Viande de cheval: acte?II. Ce qui devait être une simple fraude, un accident isolé dont le coupable – Spanghero – a rapidement été identifié et pointé du doigt par le ministre délégué chargé de la Consommation, Benoît Hamon, est en train de virer au scandale alimentaire. Pas un jour, pas une heure même, ne s’écoule sans qu’une nouvelle entreprise se soit impliquée dans cette affaire tentaculaire. Oubliées les lasagnes, victimes de l’escroquerie de l’entreprise audoise aux factures compromettantes et déjà condamnée en 2011 pour des faits similaires, les caméras sont désormais braquées sur les raviolis en boîte de chez Panzani, après les boulettes de viande surgelées vendues par Ikea par-delà les frontières de l’Europe… Jusqu’en Asie?!

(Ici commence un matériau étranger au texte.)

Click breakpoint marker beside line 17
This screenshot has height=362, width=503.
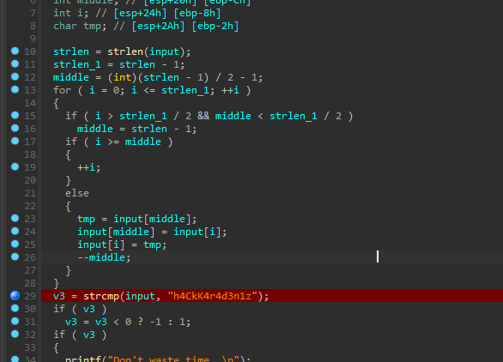click(x=15, y=141)
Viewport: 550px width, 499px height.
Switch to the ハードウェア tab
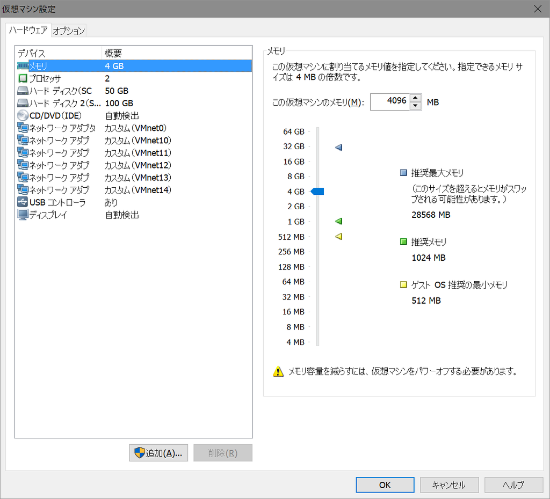[28, 31]
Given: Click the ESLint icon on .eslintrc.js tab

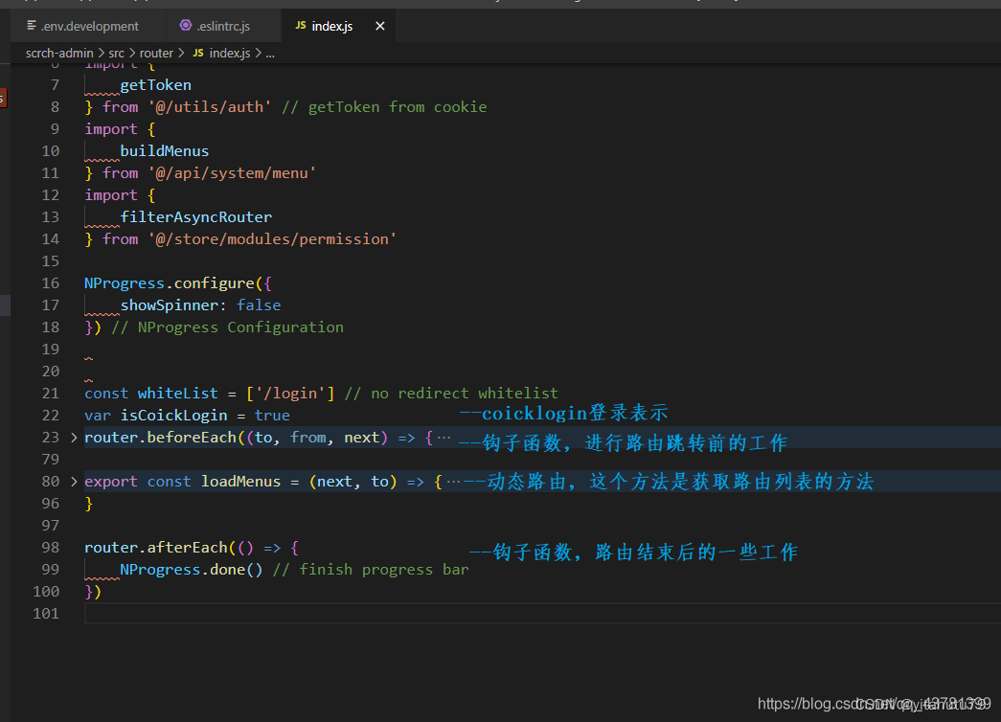Looking at the screenshot, I should [x=186, y=26].
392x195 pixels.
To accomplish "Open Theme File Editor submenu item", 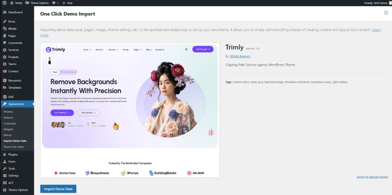I will [14, 147].
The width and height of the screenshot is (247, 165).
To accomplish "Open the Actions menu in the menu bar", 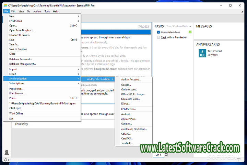I will tap(37, 12).
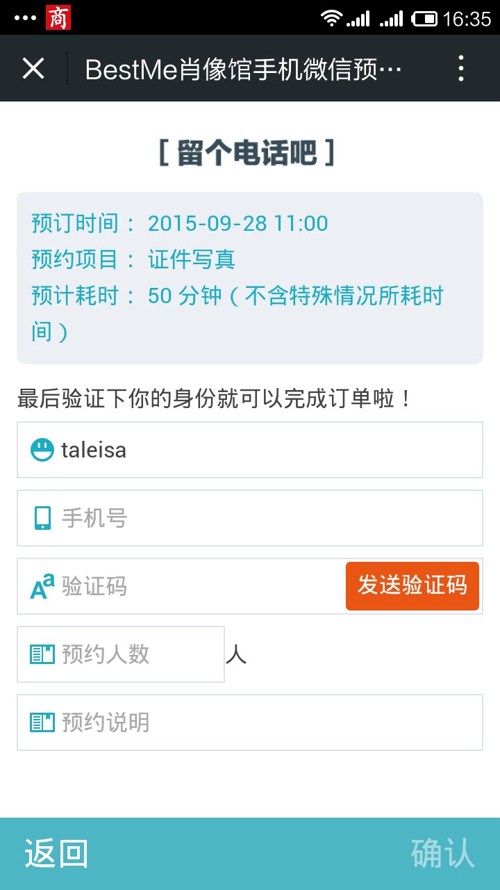Viewport: 500px width, 890px height.
Task: Tap the red 商 notification icon
Action: click(58, 18)
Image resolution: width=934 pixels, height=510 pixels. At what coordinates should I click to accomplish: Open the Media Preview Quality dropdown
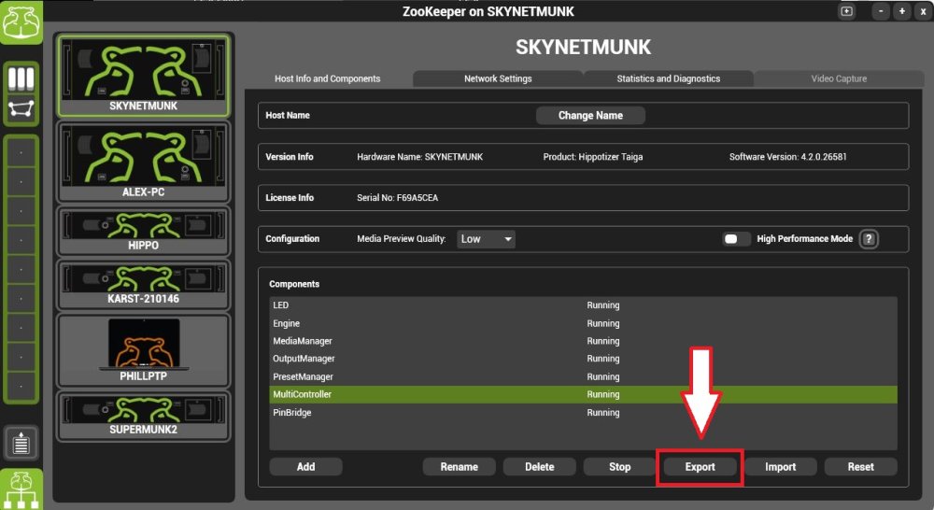point(486,239)
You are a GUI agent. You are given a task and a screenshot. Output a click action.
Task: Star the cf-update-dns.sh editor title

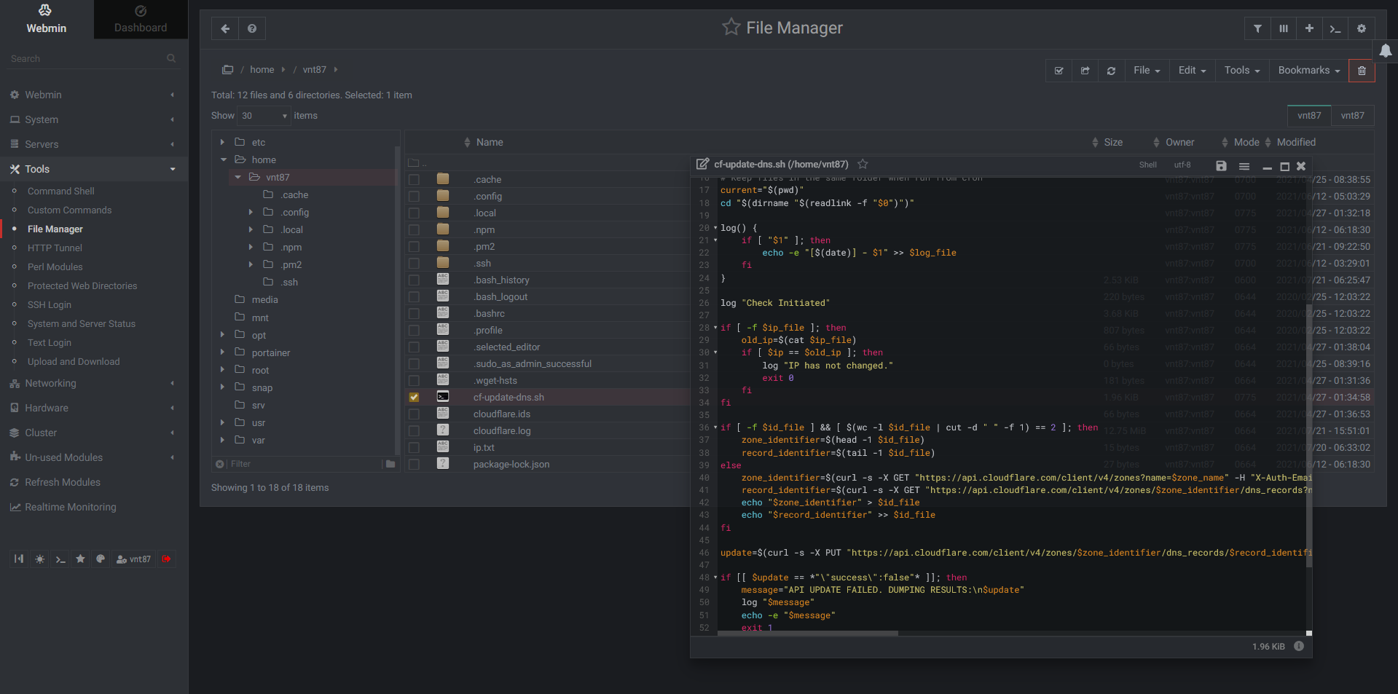click(863, 165)
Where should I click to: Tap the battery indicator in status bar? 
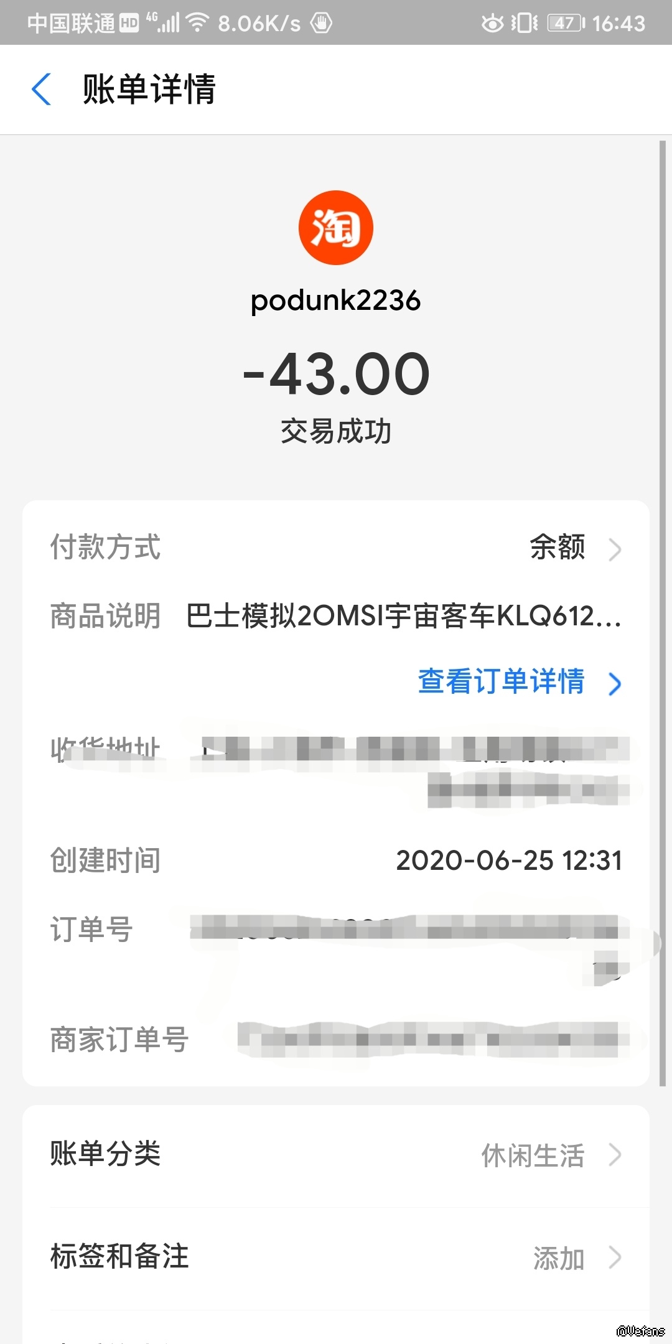(x=566, y=23)
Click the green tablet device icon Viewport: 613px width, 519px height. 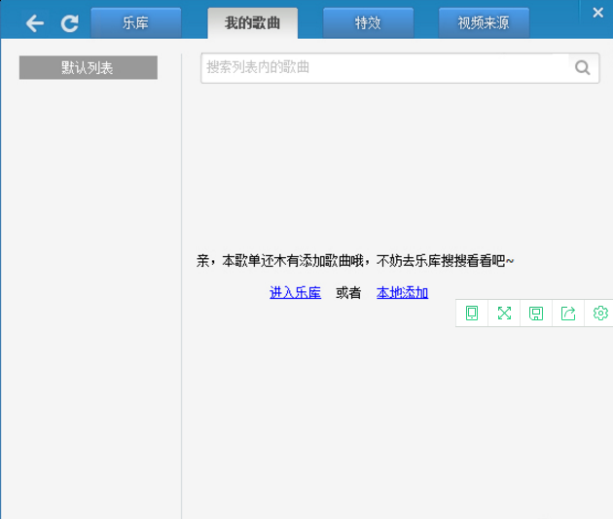pyautogui.click(x=472, y=313)
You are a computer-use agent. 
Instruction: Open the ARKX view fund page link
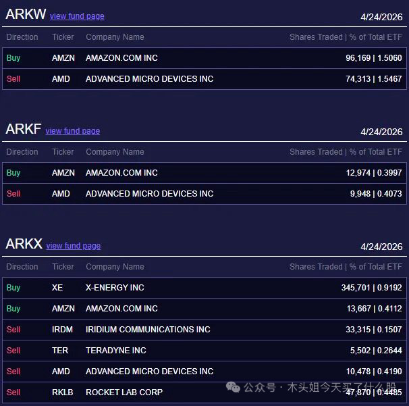(73, 246)
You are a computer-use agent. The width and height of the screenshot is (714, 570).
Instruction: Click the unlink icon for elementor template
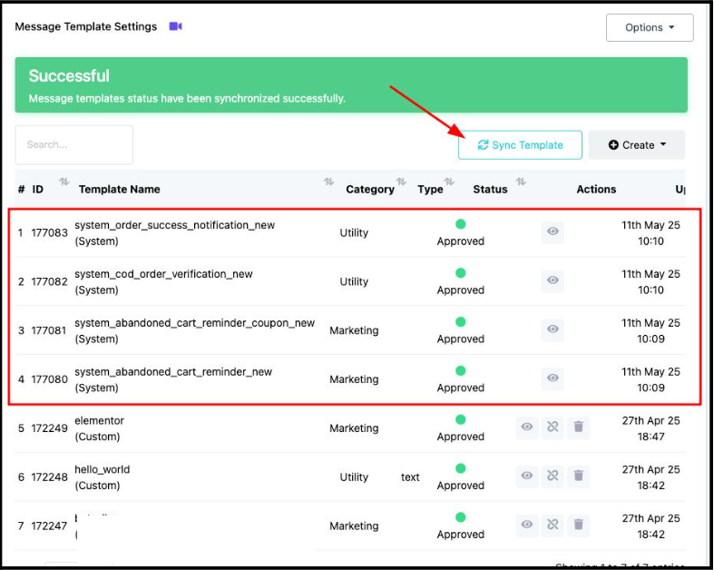pyautogui.click(x=552, y=427)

Miracle de la libre circulation des marchandises, la viande de bœuf transformée en cheval aura fait de la route, depuis janvier. De l’Irlande à la Roumanie, en passant par Chypre et la Hollande, il n’y a qu’un pas. Ou un trader mal intentionné. Fraude isolée ou mafia de la viande, dans l’esprit des consommateurs, c’est du pareil au même. Du 11 au 17?février, les ventes de l’ensemble des plats cuisinés surgelés ont chuté de 21% en valeur par rapport à 2012, constate SymphonyIRI. Quoiqu’elle fasse, quoiqu’elle dise, l’industrie agroalimentaire finit, inexorablement, par être rattrapée par ses démons: son image de faiseuse de malbouffe, au nom de la rentabilité et du rendement absolus. Dérives d’un modèle agroalimentaire mondialisé, porté par des groupes multinationaux? Limites d’une industrie de plus en plus portée sur l’assemblage, au détriment de la fabrication?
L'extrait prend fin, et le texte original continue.